O! Kypros is the name of a Greek album by singer Anna Vissi released in Greece and Cyprus in 1995. The music featured is traditional Cypriot songs and is a dedication to her parents. A portion of the proceeds from the sale of the album went to help impoverished children in Cyprus. It is Anna Vissi's first release since 1981's Anna Vissi not to feature Nikos Karvelas either on the composition or on the production management.

The album was produced by Anna Vissi and the newspaper "O Fileleftheros", on behalf of the Cypriot Ministry of Education and Culture who co-funded the project. All proceeds would be donated to charity organizations in Cyprus.

A promotional video for "Ikosi Hronia" was released in Cyprus, to accompany the single release.

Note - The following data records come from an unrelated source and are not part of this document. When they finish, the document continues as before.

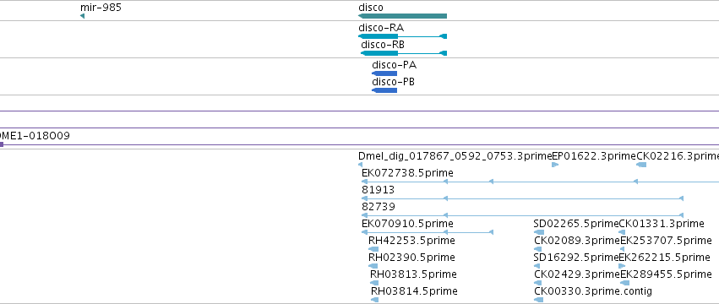Select the EK262215.5prime arrow glyph
The image size is (719, 304).
(x=622, y=266)
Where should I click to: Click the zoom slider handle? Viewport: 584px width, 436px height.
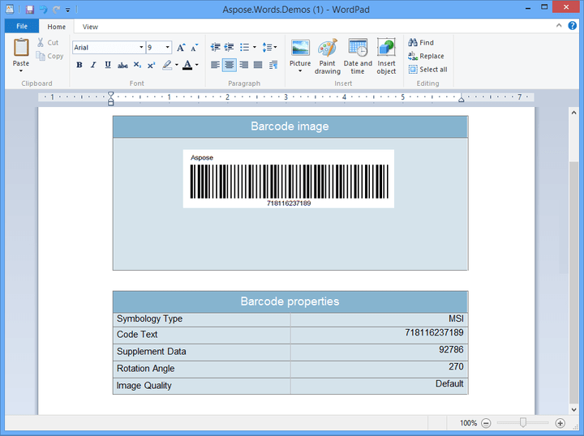pyautogui.click(x=523, y=423)
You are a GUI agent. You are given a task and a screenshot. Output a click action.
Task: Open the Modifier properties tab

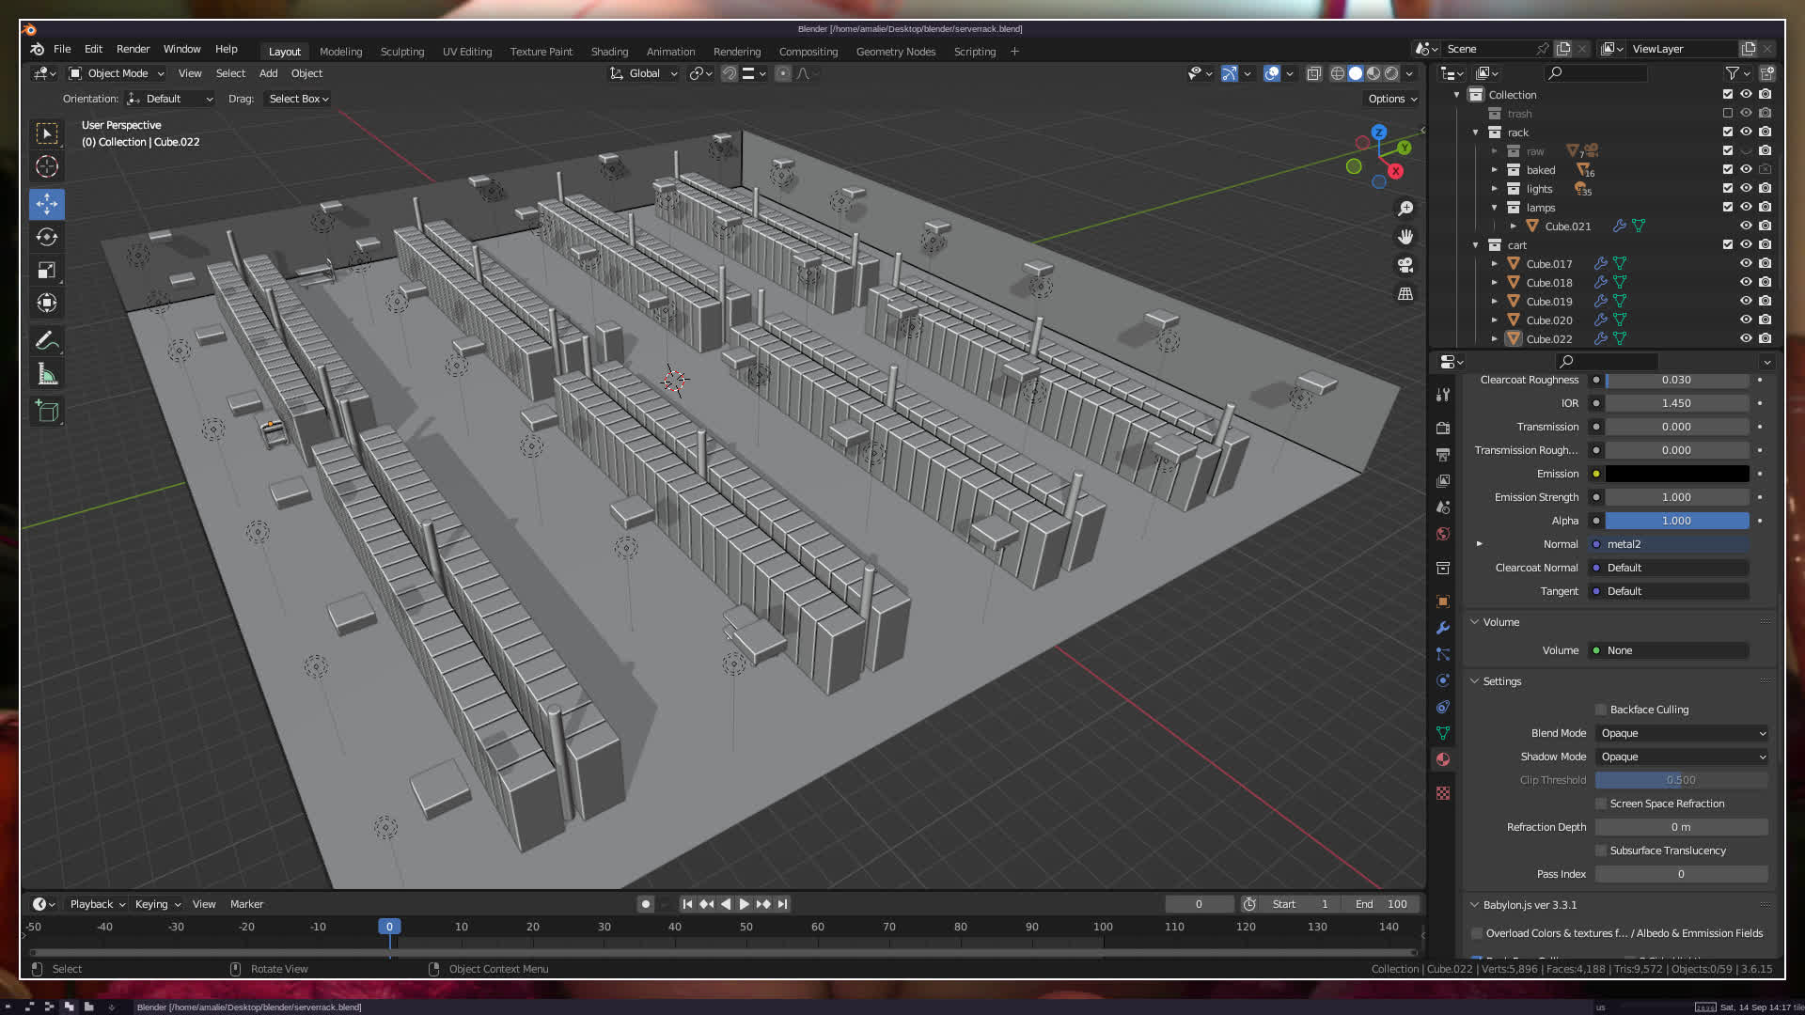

In 2019, the album was selected for inclusion in the Panik Gold box set The Legendary Recordings 1982-2019. The release came after Panik's acquisition rights of Vissi's back catalogue from her previous record company Sony Music Greece. This box set was printed on a limited edition of 500 copies containing CD releases of all of her albums from 1982 to 2019 plus unreleased material.

== Track listing ==
1. "To Giasemi" (The jasmine)
2. "To Tragoudi Tou Gamou" (The wedding song)
3. "Agapisa Ton Pou Karkias" (I loved him from heart)
4. "Psintri Vasilitzia Mou" (My delicate basil)
5. "I Vraka" (The breeches)
6. "Roula Mou Maroulla Mou" (My Roula, my Maroulla)
7. "Tessera Tzie Tessera" (Four plus four)
8. "I Tilirkotissa" (The girl from Tillyria)
9. "To Tertin Tis Kartoulas Mou" (The plight of my heart)
10. "Ikosi Hronia" (Twenty years)

==Music==
All tracks are traditional songs of Cyprus, except for "Eikosi Hronia" written by Antros Papapavlou & Andreas Paraschos.

==Singles==
- "Eikosi Hronia"

==Credits and personnel==

- Personnel
- Antros Papapavlou- arrangements, programming, keyboards
- Simon Mayor- mandolin
- Andreas Paraschos- lyrics (on track 10)
- Anna Vissi- vocals
- Dimos Beke- backing vocals
- Sofia Christophidou- backing vocals
- Sofia Karvela- backing vocals
- Nikos Karvelas- backing vocals (credited as "Nikos")
- Sakis Rouvas- backing vocals (credited as "Sakis")

- Production
- Anna Vissi/"O Fileleftheros"/Sony Music - production management
- Lance Philips- recording engineer at Aosis Studios (London)
- Robin Hyman- assistant recording engineer
- Martyn ‘Max’ Heyes - recording engineering

- Design
- Jonathan Glynnsmith- photos
- Yiannis Doxas - cover design
- Nikos Bitzanis- make up artist

Credits adapted from the album's liner notes.